By your own explanation, I could only possibly have 1 flawed response
I don’t understand this, can you elaborate further please?
The point you are making seems to be that the observable token history is irrelevant. But that is simply not practically possible is it.
It must be. USD all have history. And the history for UTXO coins is not tied to anyone. And anyway, coinjoin completely removes this history! So there are three reasons why your position is wrong.
It is not semantics! The definition of fungibility does not presuppose a nonexistent transaction history. And even if it did, coinjoin completely removes this history so even by your definition UTXO coins that have been coinjoined must be fungible!
You say no, because you can always find some sucker to take tokens that some others won’t take because the history of the tokens is morally repugnant to powerful people who can enforce a ban.
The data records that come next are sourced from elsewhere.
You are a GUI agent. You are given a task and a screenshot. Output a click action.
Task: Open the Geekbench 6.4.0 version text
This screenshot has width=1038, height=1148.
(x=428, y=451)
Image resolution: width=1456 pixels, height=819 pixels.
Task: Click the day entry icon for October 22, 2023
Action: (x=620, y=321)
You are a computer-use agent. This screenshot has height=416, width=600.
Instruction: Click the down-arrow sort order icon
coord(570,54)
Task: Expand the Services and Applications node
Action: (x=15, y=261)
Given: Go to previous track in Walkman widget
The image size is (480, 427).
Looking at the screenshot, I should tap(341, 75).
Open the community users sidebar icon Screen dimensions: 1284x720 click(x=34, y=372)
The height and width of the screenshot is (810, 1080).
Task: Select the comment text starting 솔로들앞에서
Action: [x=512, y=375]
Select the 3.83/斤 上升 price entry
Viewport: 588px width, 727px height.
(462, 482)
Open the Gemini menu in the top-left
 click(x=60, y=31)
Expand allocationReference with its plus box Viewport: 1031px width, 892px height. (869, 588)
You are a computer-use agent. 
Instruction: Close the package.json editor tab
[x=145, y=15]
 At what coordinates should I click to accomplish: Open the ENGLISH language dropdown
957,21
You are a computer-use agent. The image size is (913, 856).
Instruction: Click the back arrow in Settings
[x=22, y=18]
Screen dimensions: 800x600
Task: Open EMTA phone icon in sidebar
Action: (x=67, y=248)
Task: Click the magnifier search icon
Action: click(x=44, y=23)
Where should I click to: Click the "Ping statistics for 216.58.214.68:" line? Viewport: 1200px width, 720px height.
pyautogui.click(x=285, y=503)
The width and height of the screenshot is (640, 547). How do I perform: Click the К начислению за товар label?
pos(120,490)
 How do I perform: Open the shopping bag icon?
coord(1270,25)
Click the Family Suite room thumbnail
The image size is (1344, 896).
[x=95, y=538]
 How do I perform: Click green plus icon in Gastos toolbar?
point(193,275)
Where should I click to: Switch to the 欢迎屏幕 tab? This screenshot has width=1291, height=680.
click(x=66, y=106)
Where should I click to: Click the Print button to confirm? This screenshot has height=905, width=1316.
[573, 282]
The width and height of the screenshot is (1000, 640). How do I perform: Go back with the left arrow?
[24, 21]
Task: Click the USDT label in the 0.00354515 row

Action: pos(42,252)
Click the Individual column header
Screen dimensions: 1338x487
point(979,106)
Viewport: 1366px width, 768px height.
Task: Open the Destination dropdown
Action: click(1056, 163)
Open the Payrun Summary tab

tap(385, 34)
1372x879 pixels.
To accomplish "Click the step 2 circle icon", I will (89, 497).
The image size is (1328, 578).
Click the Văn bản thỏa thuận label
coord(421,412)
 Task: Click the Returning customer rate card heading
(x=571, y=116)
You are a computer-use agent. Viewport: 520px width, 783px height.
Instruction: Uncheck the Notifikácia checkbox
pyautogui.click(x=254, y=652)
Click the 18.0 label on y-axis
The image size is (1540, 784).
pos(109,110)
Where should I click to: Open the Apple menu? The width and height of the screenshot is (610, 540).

This is a complete misrepresentation of my position. History doesn’t matter because UTXO coins are psuedonymous! That means there is no identifying information tied to an address! Neither receiver nor sender! Which means its impossible to generally track coins! Also, history doesn’t matter because standard usage of UTXO coins since around 2013 or so has been to never reuse addresses! And the third reason is because coinjoin exists and coinjoin completely removes a coin’s history!
These are my arguments, please respond to them only and do not put words in my mouth! That will make the debate much smoother.
You point out that if there was the no ability to censor via history, then they’d simply censor the entire token type.
This is true! Monero does not solve this issue since anyone that bans addresses can ban coins! XMR is the least accepted cryptocurrency out of any of the majors! It is not accepted at more than a couple hundred real life stores. DASH and BTC fore example are both accepted at over 10,000 stores. Over 140,000 stores globally accept DASH in fact! Which means that XMR does not solve the problem.
If you are caught in possession of these tokens you might also fall under their ax and you will still find it difficult to transact in jurisdictions these censors control as many people won’t want to risk taking them
Once again, any fud that you can come up with against UTXO coins must equally apply to XMR, there’s no way around this! Removing the history via encryption doesn’t force people to accept XMR and not blacklist it! Your position is illogical.
Much of this is speculative economics on both sides of the arguments, so not really a point of debate, just your opinion versus mine.
There is nothing speculative about my position, nor are my arguments particularly economically based. My argument is quite simple: the XMR community is misrepresenting fungibility in order to gain an unjustly obtained and undeserved position in the space. UTXO coins are not tied to any person’s identity and thus any tracking is completely voluntary (both sender and receiver have to doxx themselves for it to work). Also XMR doesn’t get around selective censorship so the point is moot! Neither of these arguments are speculative nor economic but cryptographic and fundamental.
But there is a clear distinction between coins that have a history and those that don’t. You can say that what such should be called isn’t ‘fungibility’ … but that is simply semantics.
Coinjoined coins have no transaction history nor transaction graph so this point is completely moot!
So I see no further point in this discussion. You believe what you believe and I believe what I believe.
I accept this as your admission of defeat in this debate. Thank you for participating and enjoy the holiday weekend!